/mymachine-learning

This is a reository to share my studys in machine learning, data science & artificial intelligence

Primary LanguageJupyter Notebook

mymachine-learning————这是一个记录我的计算机学习过程的git文件夹

  • 2024/7/22 更新 -- 通过bs4,requests和re库实现的豆瓣电影网站爬虫 -- doubancrawl.py
  • 2024/7/23 更新 -- 通过re,requests 和pandas实现东方财富网股票数据的爬虫 -- 东方财富网股票爬虫.py
  • 2024/7/27 更新文件夹 stockforecasting -- 一个使用LSTM预测股票价格的项目
  • 2024/7/27 对stockforecasting文件夹下的文件进行了更新
  • 2024/7/31 更新 -- stockforecasting,添加了prodit-predic算法。
  • 2024/7/31 更新 -- Bearing-diagnostic,添加了模型以使用CWRU数据集分类10种故障类型。
  • 2024/8/1 更新 -- Bearing-diagnostic,添加了数据预处理和特征提取文件data_create_CWRU_FFT.ipynb,该文件对CWRU数据集进行快速傅里叶变换,然后进行包络谱分析,提取3个特征频率数据。
  • 2024/8/1 更新 -- Bearing-diagnostic,添加了文件model_train_FFT.ipynb,该文件在从CWRU数据集中提取的特征频率数据上训练机器学习模型。
  • 2024/8/28 更新 -- Bearing-diagnostic,添加了新的训练文件,将振幅数据首先转换为2D,在IMS和CWRU数据集上进行轴承故障诊断测试,整体表现获得了提升。
  • 2024/8/28 创建Bearing_rul_prediction文件夹,添加了demo文件,用于预测轴承的剩余寿命,并使用了一种准确且泛化性高的RUL标签生成方式。

Author's Note

  • Most of the files in this repository are written in Chinese. But if there is a need, I could translate them into English. (Anyway I would probably update the English version on my self in the future)
  • For code explanation, datasets and ideas sharing, please contact the author at ianwu0907@gmail.com.

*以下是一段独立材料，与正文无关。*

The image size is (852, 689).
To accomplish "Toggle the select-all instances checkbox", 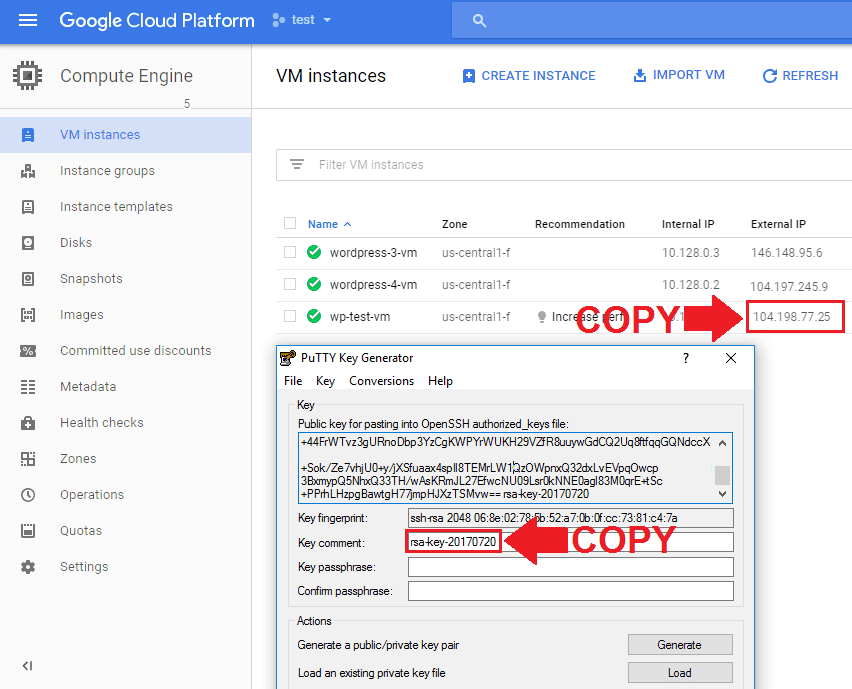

mymachine-learning — This is a Git folder that documents my computer learning journey

  • 2024/7/22 Update -- A web crawler for Douban movie website implemented using bs4, requests, and re libraries -- doubancrawl.py
  • 2024/7/23 Update -- A web crawler for stock data from Eastmoney.net implemented using re, requests, and pandas -- Eastmoney Stock Crawler.py
  • 2024/7/27 Update to the repository stockforecasting -- A project that predicts stock prices using LSTM
  • 2024/7/27 Files under the stockforecasting repository have been updated
  • 2024/7/31 Update stockforecasting , added prodit-predic algorithm
  • 2024/7/31 Update Bearing_diagnostic , added maching-models to classify 10 types of faults with CWRU dataset.
  • 2024/8/1 Update Bearing_diagnostic , added data pre-processing and feature extraction file data_create_CWRU_FFT.ipynb, which performs fast-fourier transformation and then Envelope Spectrum Analysis on the CWRU dataset, extracting 3 feature frequency data.
  • 2024/8/1 Update Bearing_diagnostic , added file model_train_FFT.ipynb, which trains the machine-learning models on the feature frequency data extracted from the CWRU dataset.
  • 2024/8/28 Update Bearing_diagnostic, added new training file that transforms the amplitude data into 2D first and give a better overall performance on IMS and CWRU dataset bearing fault diagnostic tasks.
  • 2024/8/28 Create Bearing_rul_prediction repository, added demo file to predict the remaining useful life of bearings on different datasets with a special and robust RUL label generating technique.